Experiment No. 13: Characteristics of Zener Diode (PDF)

Summary

This experiment investigates the characteristics of a Zener diode in reverse bias and determines its reverse breakdown voltage, examining how the output voltage remains constant (voltage regulation) even with fluctuations in the input voltage. The procedure includes connecting a circuit, varying the input voltage and observing corresponding currents and voltages through the diode.

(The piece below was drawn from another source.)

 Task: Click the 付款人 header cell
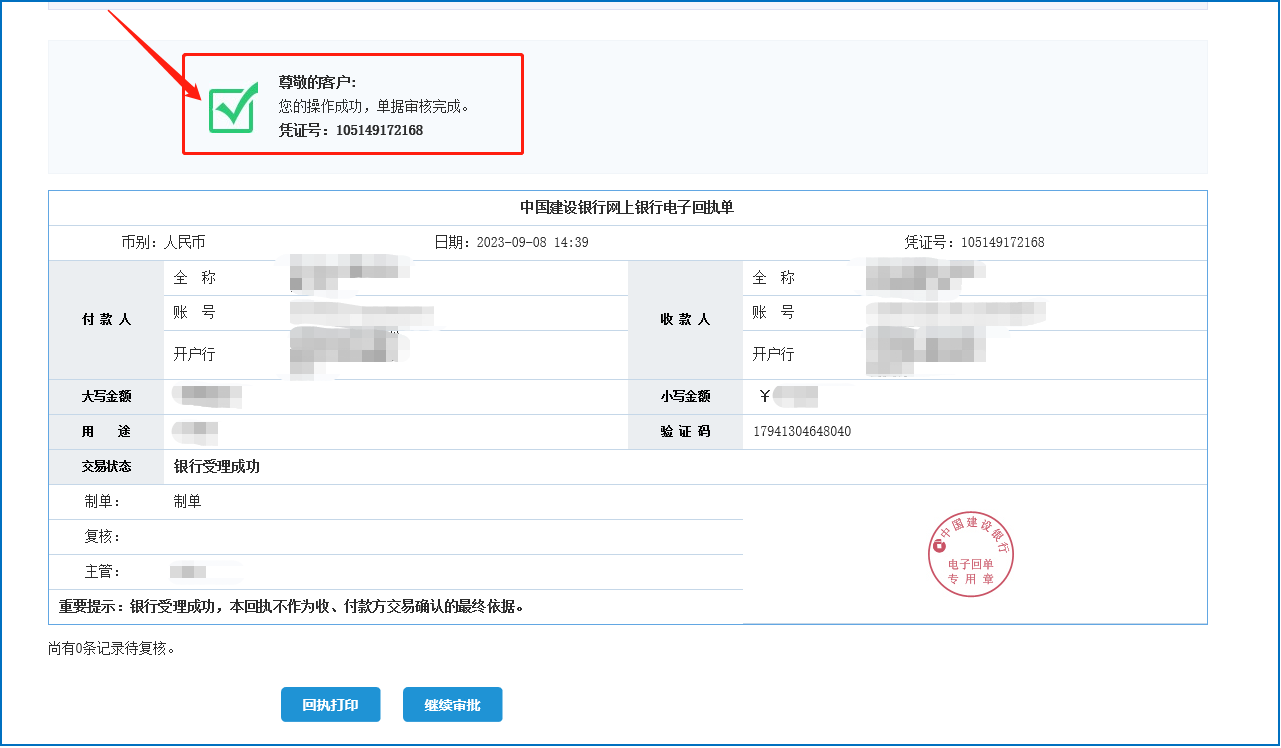106,319
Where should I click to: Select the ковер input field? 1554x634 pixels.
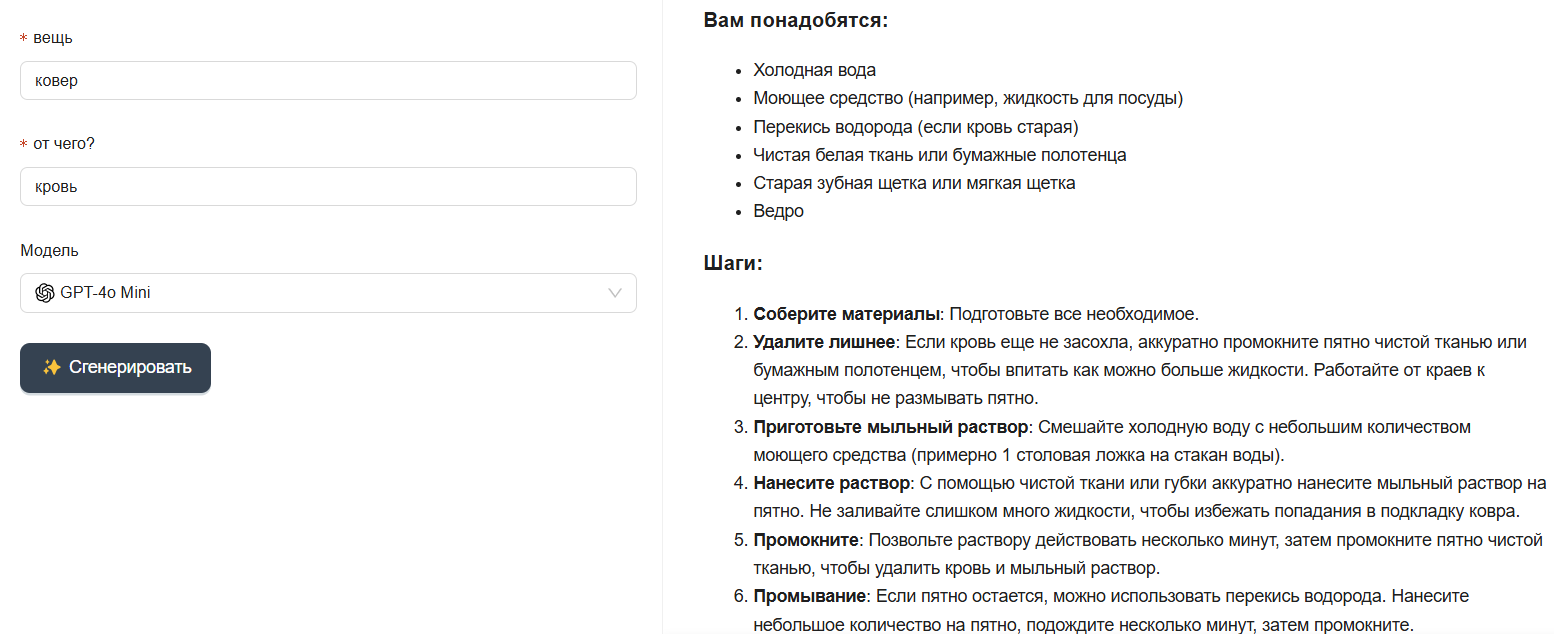[328, 80]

This data aids in creating a graph between voltage and current for the Zener diode, illustrating the Zener diode's voltage regulation capability.

Full Transcript

## EXPERIMENT NO. 13
### CHARACTERISTICS OF ZENER DIODE

**Aim:** To study the characteristics of Zener diode in reverse bias and determine its reverse breakdown voltage.

**Apparatus:** DC power supply, Milliameter, Voltmeter, Connecting wires etc.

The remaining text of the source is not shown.